Not the entire world of course. Your world. The world around you. The geographic area of where you work and live. If you want to start the best comic book store in the world, do it. Be the best comic book store in the area. Make it so good that the people in the world around you will have no choice but to go to your store to buy a comic book. That is the best in the world. Because people will only go so far for a comic book.

And maybe if it is weird enough others will travel a little further to visit something remarkable: Jolly Green GiantJimmy Carter Peanut StatueCadillac Ranch

The crux is overcoming distractions that get in the way of becoming the best in the world. Never forget someone out there is getting better each day.

Gutenburg’s law: no job is safe

Before the Printing Press was invented by Johannes Gutenburg in 1440, books were written by scribes. With this invention, the professional (and tedious work) of scribes became obsolete and shifted the power to the hands of amateurs – who were faster, cheaper, and more accurate (book production rose from a few million to a billion in Europe over the next 400 years).

550 years after the Printing Press we are seeing the same shift. The internet has moved the work of music and movie producers, television and newspaper reporters, book publishers, lawyers, CPA’s, even doctors, mechanics (and so on) from professionals to amateurs.

Thanks to the internet, smart phones, cameras, social media everyone now has a voice and a way to connect with each other.

What does this all mean?

The status-quo is no longer decided by producers, reporters, publishers, lawyers, CPA, doctors, mechanics but by you and me. Because the content is no longer being filtered by them, now we can decide what is relevant.

What the scribes failed to do 550 years ago, was embrace that the world had changed forever and it was never going to be the same ever again. They held on to the old believe, until they were no longer useful or relevant. You can’t be a professional without being useful or relevant.

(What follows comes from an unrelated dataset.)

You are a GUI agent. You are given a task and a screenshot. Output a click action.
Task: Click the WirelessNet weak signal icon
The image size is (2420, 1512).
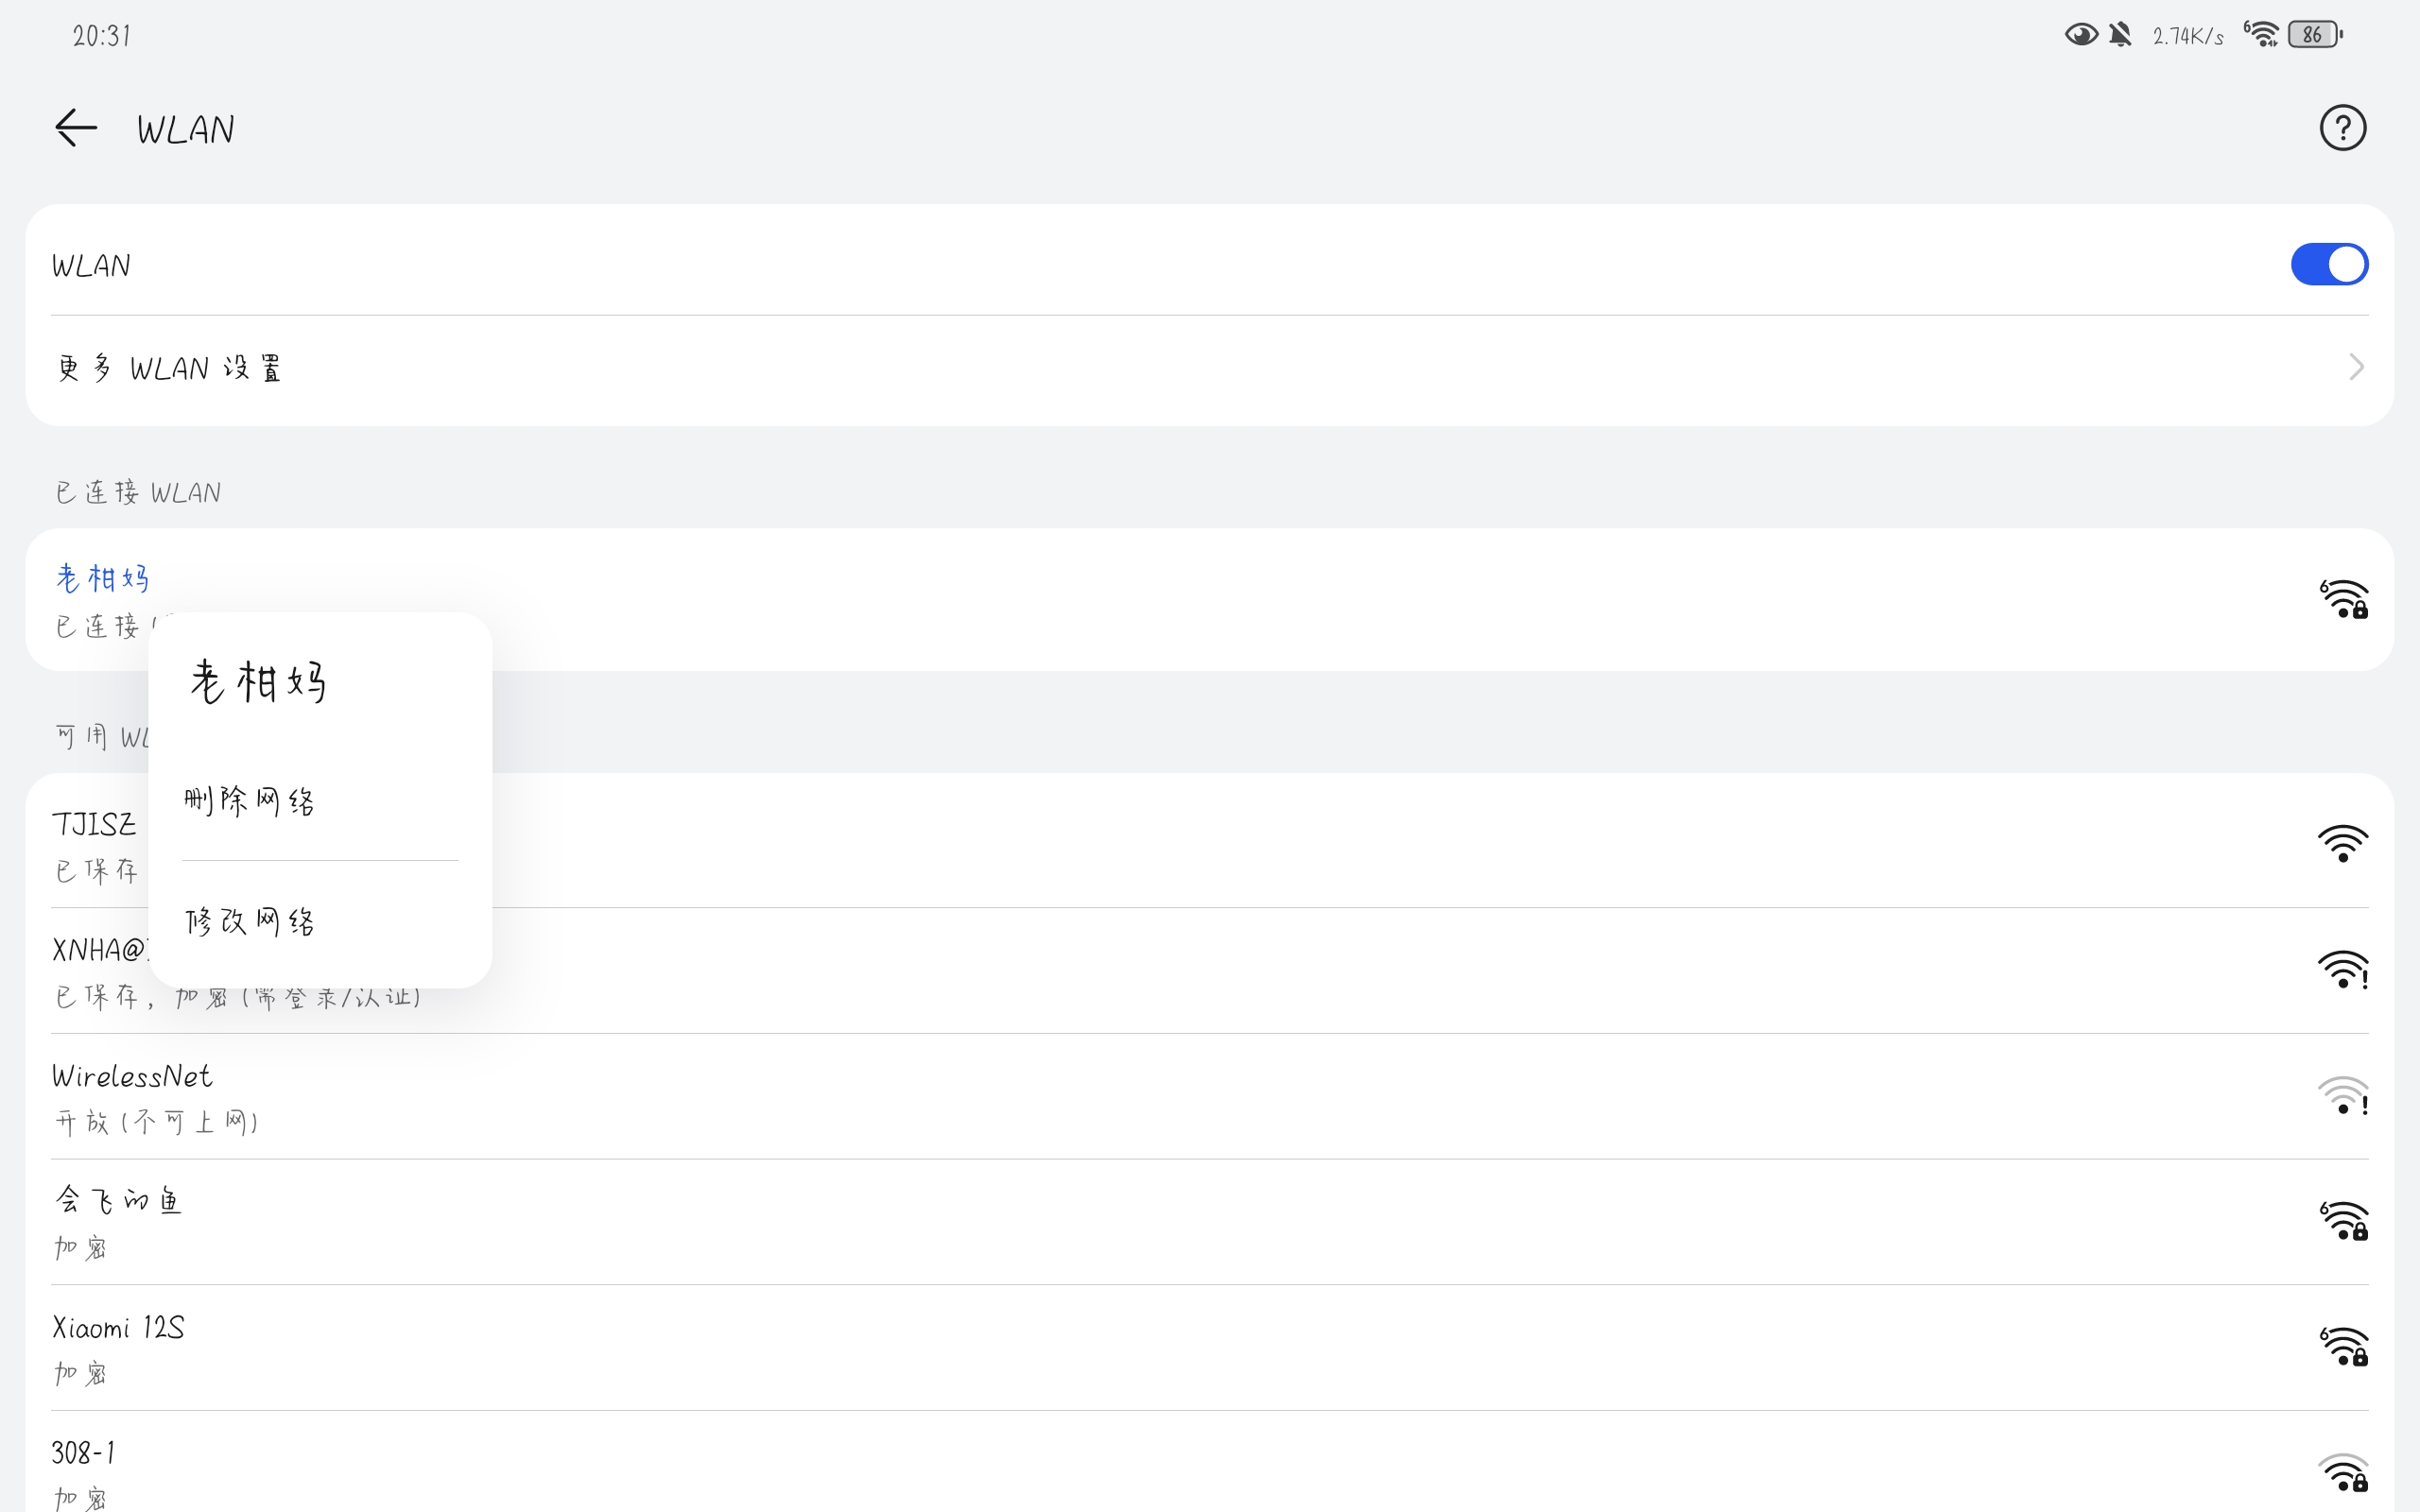click(x=2343, y=1095)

So we need to evolve and embrace what is coming. If you think it’s always going to stay the same and that your job will be secure 20 years from now (10 years? 5?), you may be mistaken. 65% of today’s students will be employed in job’s that don’t even exist yet.

Change is coming and if you’re not on board, you may become obsolete.

Superman

A superhero cannot be a superhero all the time. When you are feeling down about your job, remember that this is the place for you to be Clark Kent: the shy, clumsy, passive, introvert.

It’s not who you are though. You are in disguise. You put on the suit, tie, and glasses to temporarily fit in. It’s the place for you to observe and be closer to the people. To interact with the market. To find out what is important to the people you serve.

It’s easy for Superman to forget who he is living a double life. It’s easy for him to trick himself into thinking he is Clark Kent. He’s not. And he shouldn’t try to be. That’s the problem though. Even Superman wants to fit in. What a waste if he just chose to be Clark Kent, never to reach his full potentialBut he has a choice. So do you.

1+1=3

Looking at the formula our first reaction is to say that it’s wrong.

But when one male and one female have one baby, you get one plus one to equal three.

We make our decisions based on past assumptions and experiences that we believe to be true. Sometimes those past truths lock us into a designated way of thinking. Not good nor bad, just shuts us out from the possibility of something new.